Ribs of all sort are a staple on the barbecue, these are succulent, sticky and delicious. They do take a bit of preparation but then you do want to impress don’t you!
6 - 8
- 1lb Pork Spareribs
- 3 small shallots, finely chopped
- 3 garlic cloves, finely chopped
- 3 tbs sugar
- 3 tbs red wine vinegar
- 2½ tsp 5-spice powder
- 1½ tbs light soy sauce
- ½ pint stock
- ½ pint cider
- ½ tbs fresh coriander
- small piece of lemon grass, crushed
- dash worcester sauce
- Fry the chopped shallots in a small amount of oil in a frying pan until soft then add the garlic. continue to fry for about 30 seconds and add the five spice powder and fry for a further 30 seconds. Add the sugar, red wine vinegar and soy sauce, stir untill the sugar has dissolved and add the rest of the sauce ingredients. Bring the sauce to the boil.

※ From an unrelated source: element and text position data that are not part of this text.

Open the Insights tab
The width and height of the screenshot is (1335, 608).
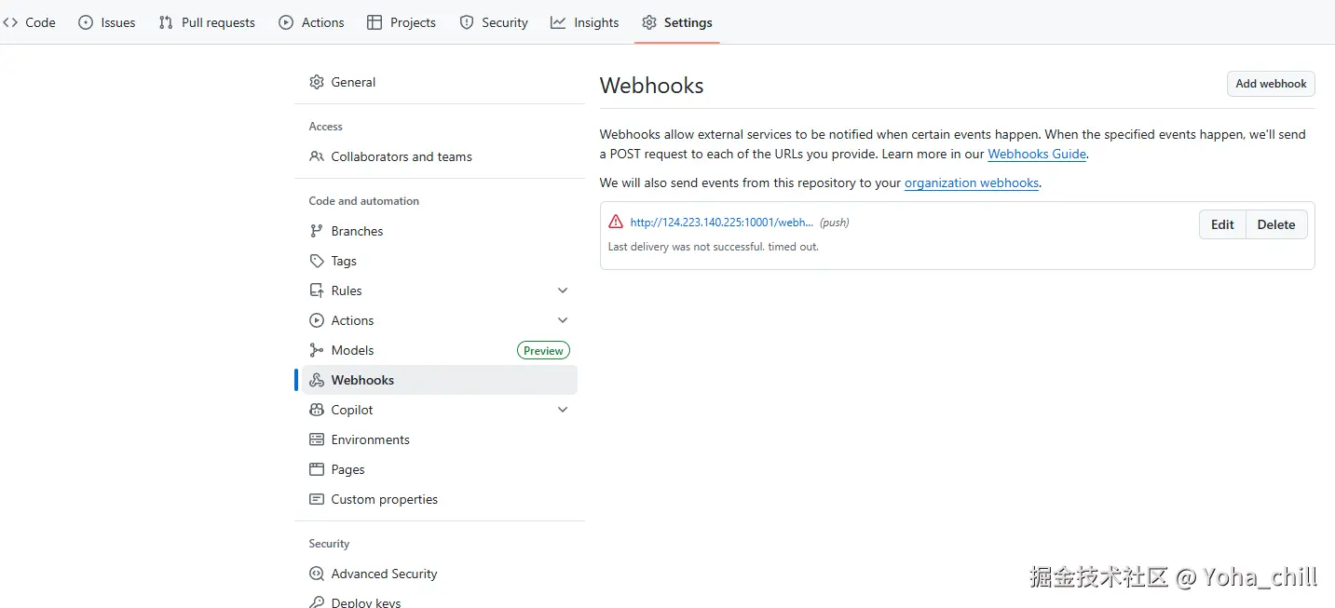point(584,22)
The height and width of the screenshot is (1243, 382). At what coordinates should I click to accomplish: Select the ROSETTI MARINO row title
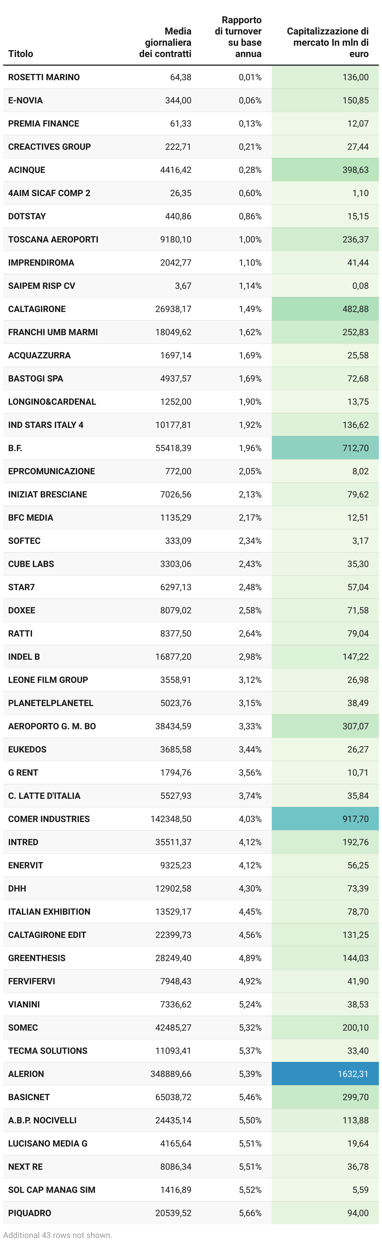pos(44,77)
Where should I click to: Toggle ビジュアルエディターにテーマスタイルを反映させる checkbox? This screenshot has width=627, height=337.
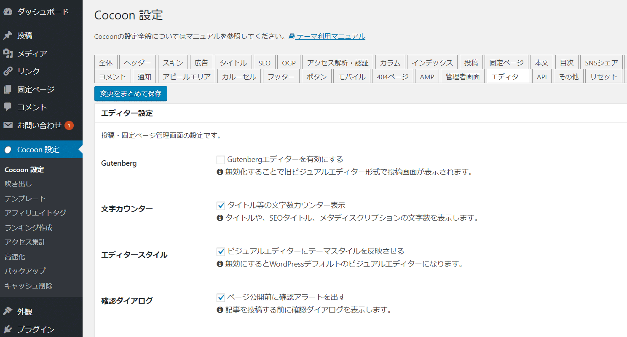[221, 252]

- In the meantime, deep fry the ribs in hot oil until browned, remove, drain and dry off on kitchen paper.
- Once the sauce has started to boil add the drained ribs and simmer un-covered for about an hour until the sauce is thick and the ribs are coated. Regularly spoon the sauce over the ribs. Remove the ribs and store until ready to be finished on the barbecue. They can be prepared in advance to this point.
- Once the coals have reached the optimum cooking point quickly barbecue the ribs until heated through – be careful not to overcook the ribs. serve while hot.